**Work instruction**
Copy out exactly the lines below that run from the one holding "Viewport: 605px width, 375px height." to the one holding "Click the product", keeping both of those lines and no others.

**Data extract**
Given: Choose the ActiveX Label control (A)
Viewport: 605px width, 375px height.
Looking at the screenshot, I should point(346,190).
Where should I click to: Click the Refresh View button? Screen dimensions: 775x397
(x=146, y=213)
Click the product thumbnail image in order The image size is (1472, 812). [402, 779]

--

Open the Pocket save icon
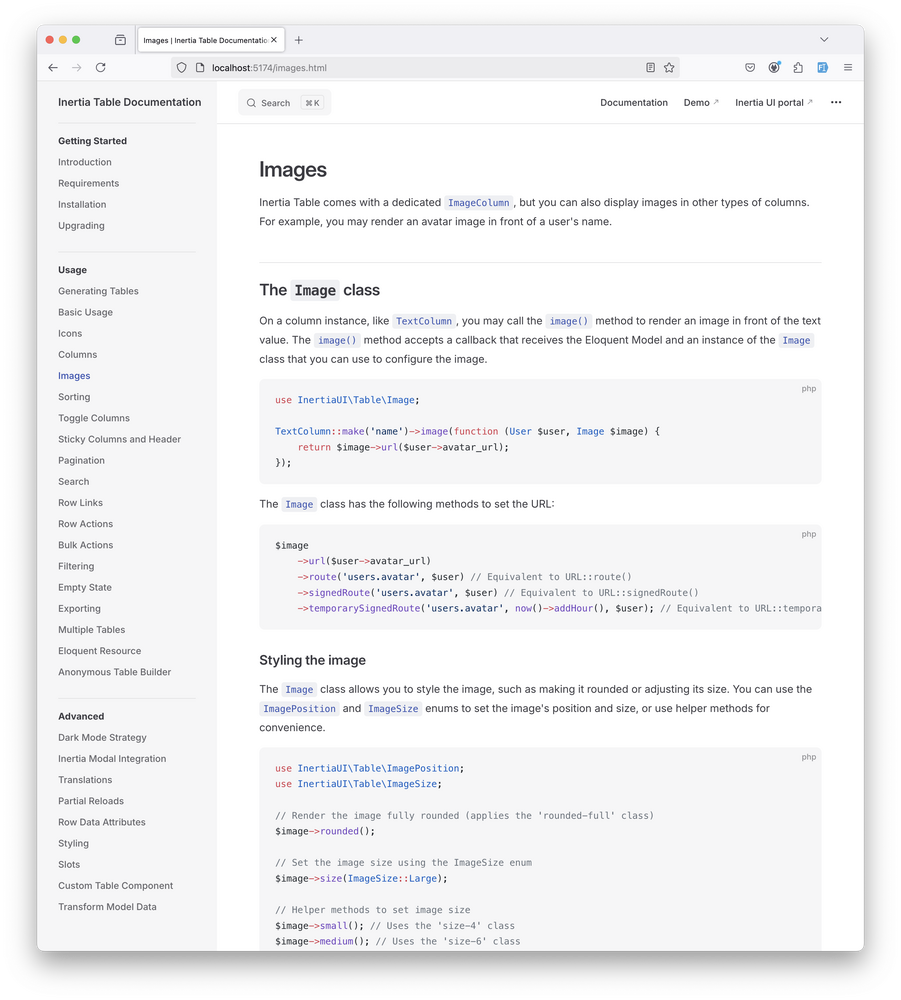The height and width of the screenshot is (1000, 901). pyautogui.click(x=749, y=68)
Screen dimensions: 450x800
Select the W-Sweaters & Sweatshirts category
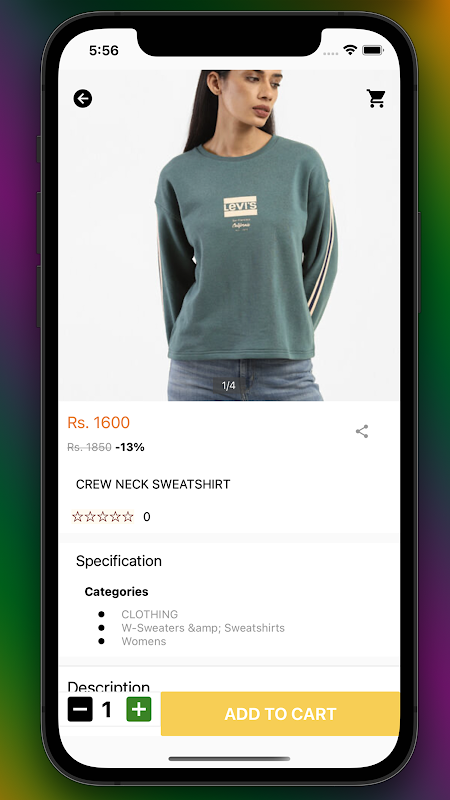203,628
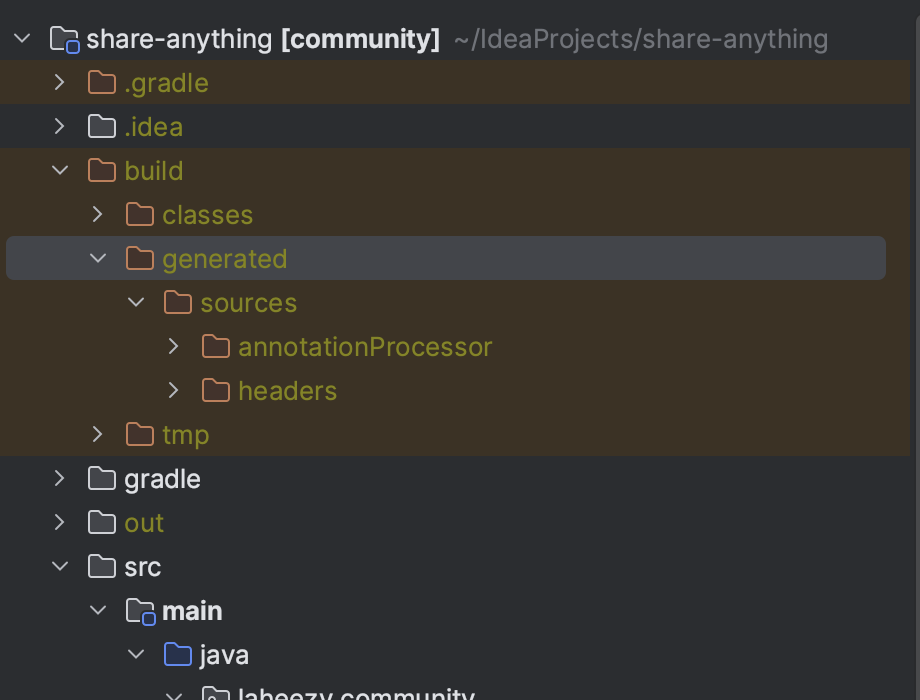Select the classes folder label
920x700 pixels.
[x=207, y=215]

**Reply to the task**
Viewport: 605px width, 375px height.
Looking at the screenshot, I should point(346,190).
Where should I click to: Click the Refresh View button? Screen dimensions: 775x397
(x=146, y=213)
Click the product thumbnail image in order The image size is (1472, 812). [402, 779]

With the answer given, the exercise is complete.